The process of testing to detect a cancer follows a hierarchy, more or less. Some types of cancers, such as those of the breast, mouth, skin, prostrate, rectum, etc. are likely to be first detected by routine physical examination or other screening measures before the symptoms actually become serious. At other times, only once a tumour can actually be felt or some unusual symptoms develop, the cancer is detected. Then there are times when a cancer is incidentally detected when medical reports are being evaluated for other reasons, as lab tests of blood, urine and stool can detect abnormalities that may indicate cancer.

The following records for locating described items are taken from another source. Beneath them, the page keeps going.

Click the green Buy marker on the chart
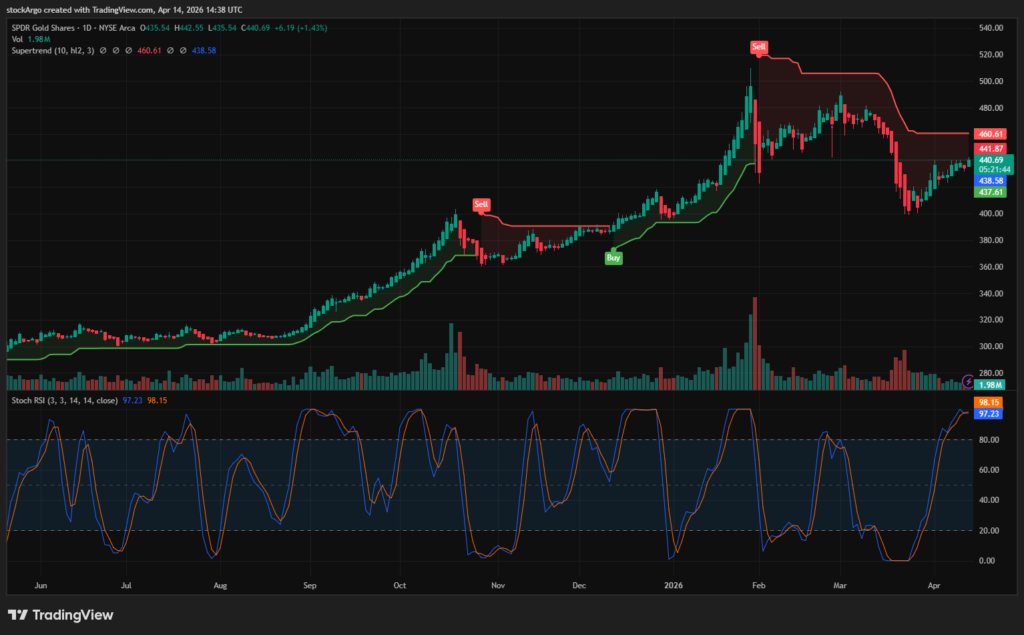This screenshot has height=635, width=1024. tap(613, 257)
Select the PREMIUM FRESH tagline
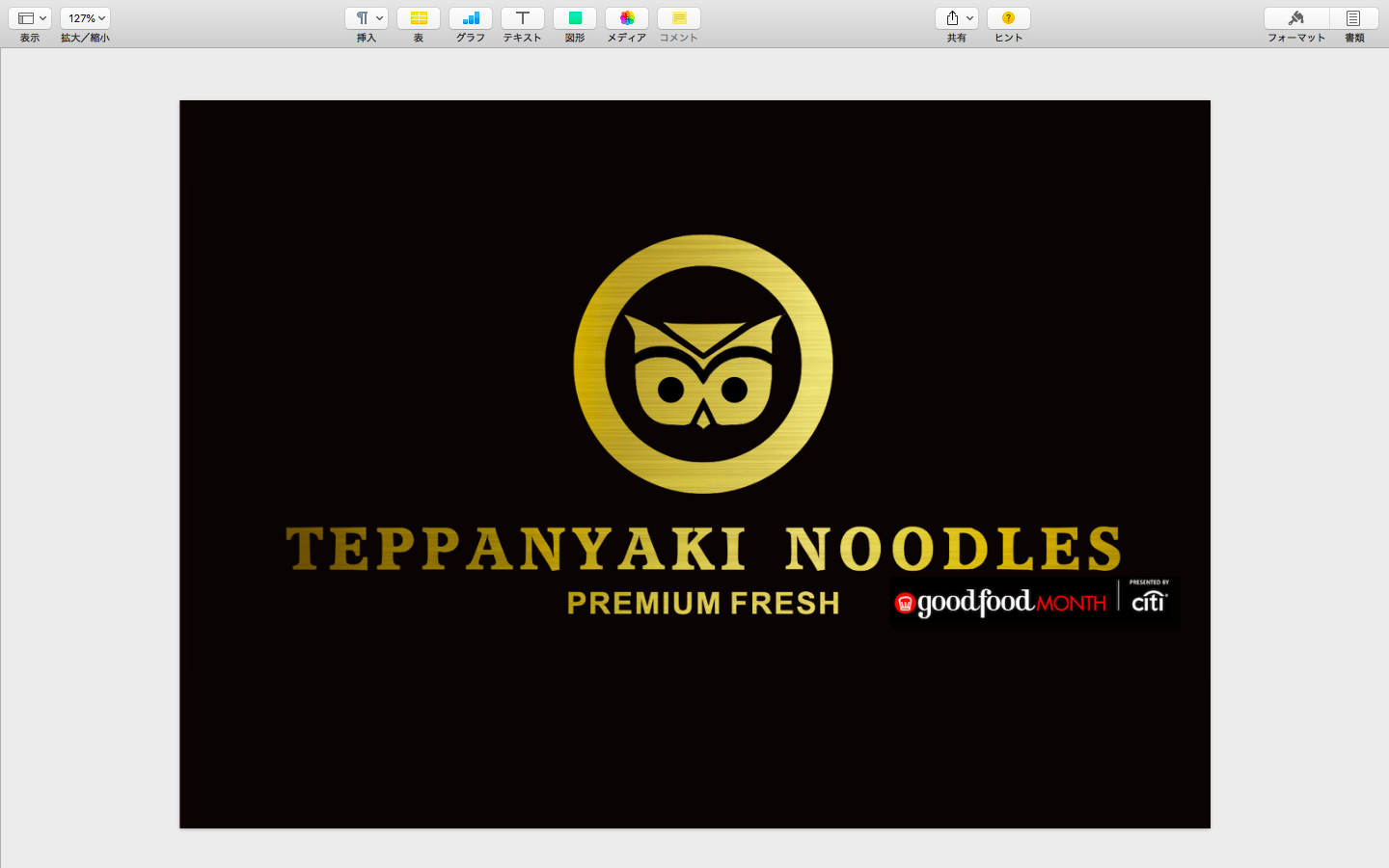The height and width of the screenshot is (868, 1389). pos(703,604)
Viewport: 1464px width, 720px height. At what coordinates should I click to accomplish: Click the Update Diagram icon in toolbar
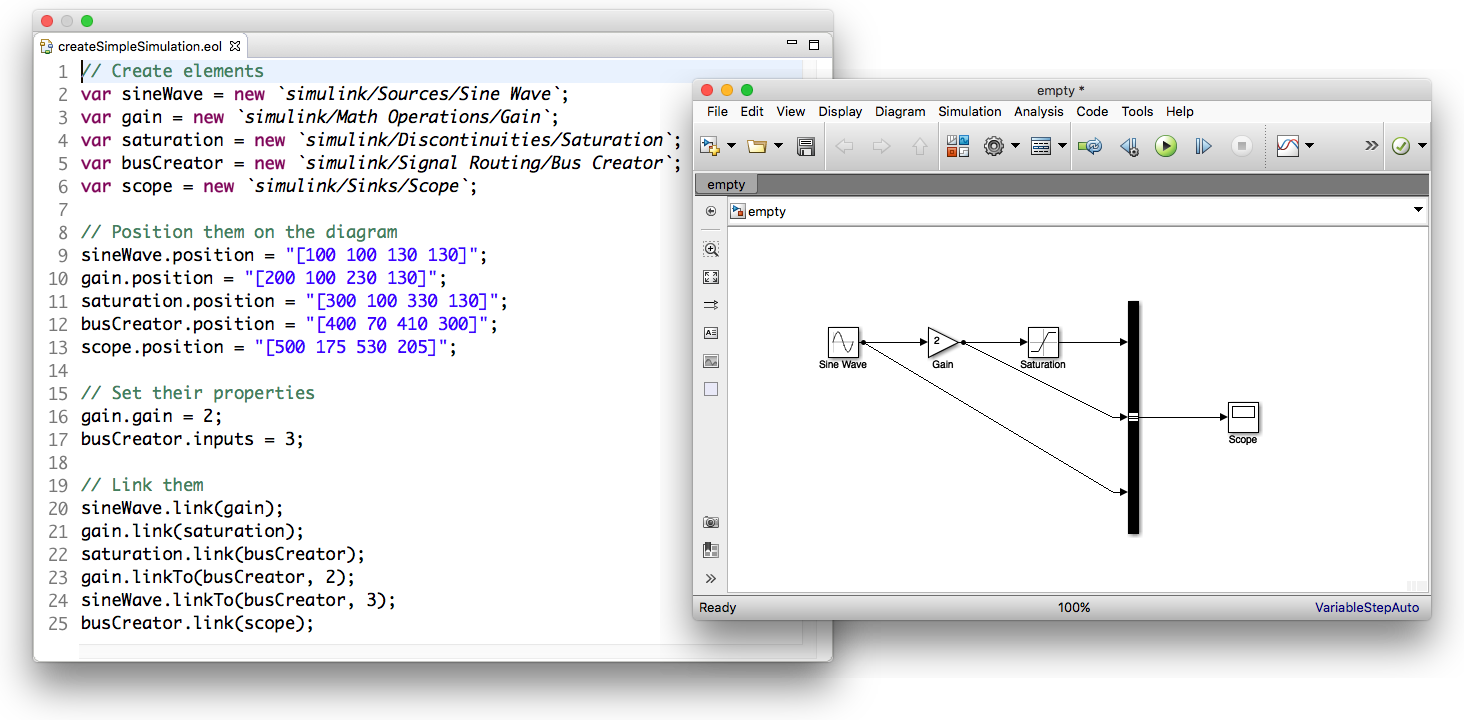1092,146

More specialised tests to confirm the presence, location and extent/size of the cancer. These include imaging tests such as X-rays, computed tomography (CT), magnetic resonance imaging (MRI), ultrasound and fibre-optic endoscopy examinations. In most cases, a biopsy is called for to confirm the diagnosis of most cancers, as this test actually studies a tissue sample, which is removed from the suspected tumour, under a microscope, to check for cancer cells.

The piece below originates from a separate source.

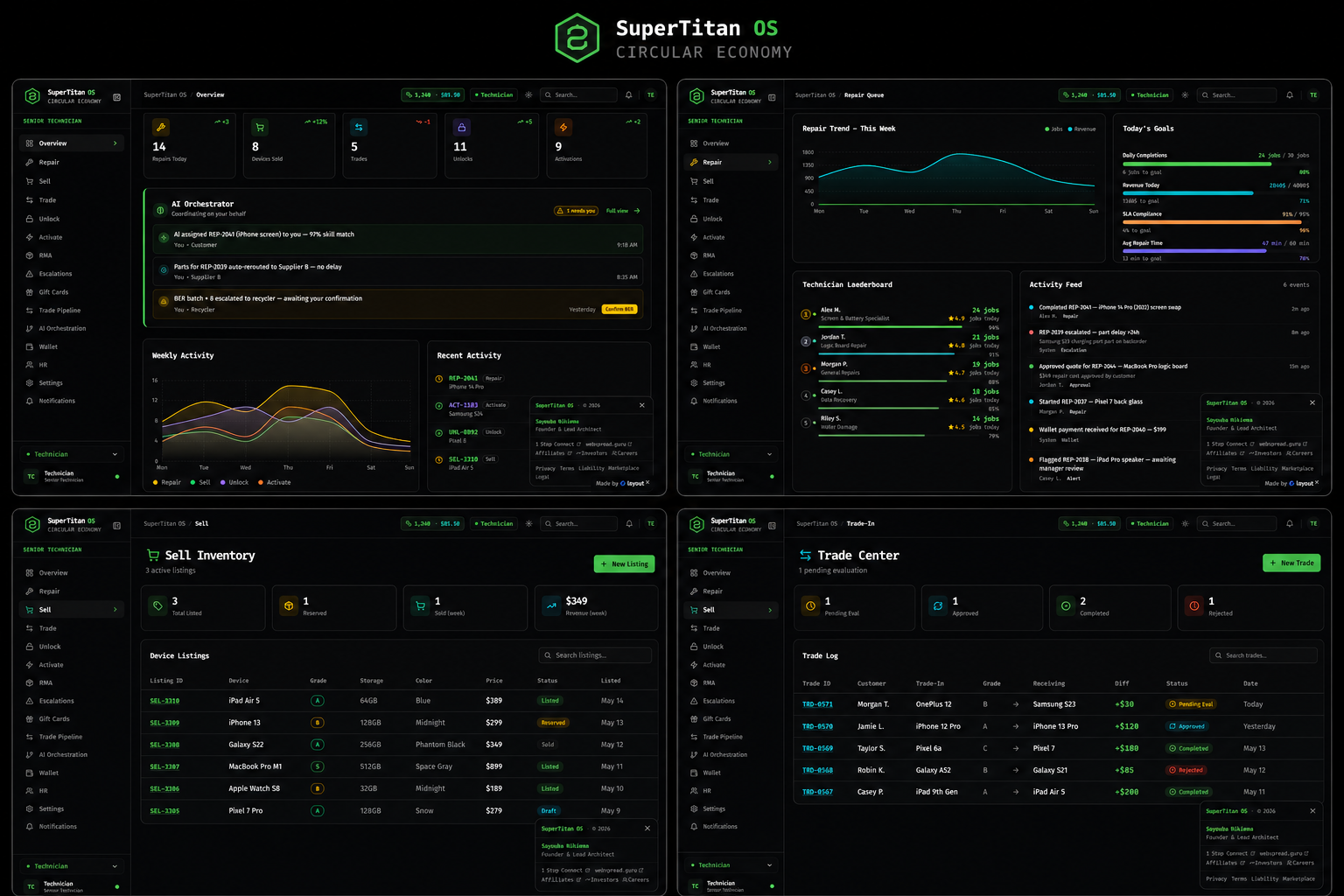Click the Confirm BER button
Screen dimensions: 1344x896
click(x=620, y=309)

Even after the biopsy, there are other tests performed to determine specific information about the cancer. These follow up tests reveal what stage the cancer is in, i.e., whether it has spread from the origin and how much. There are broadly five stages of cancer. These are characterised by the extent to which the cancerous cells have spread until the time of diagnosis. There are also tests that could confirm how aggressively the cancer is progressing.
Once confirmed, both the type and stage of the cancer determine the future course of action. There are various conventional and unconventional methods of treatment. Single or multiple rounds of Surgery, Chemotherapy and Radiation therapy, individually or in combination, are usually recommended for various types of cancers, depending on the diagnosis and response to the treatment. Alternative medicine also offers options for treatment and control of the side effects of cancers. These methods usually have their own diagnostic procedures that are sometimes beyond the scope of conventional laboratories.
At the end of the day, it helps to look at testing and diagnosis as road maps to the treatment and potential cures for cancer, rather than life sentences. And, the earlier cancer is diagnosed and treated, the better the chance of it being cured.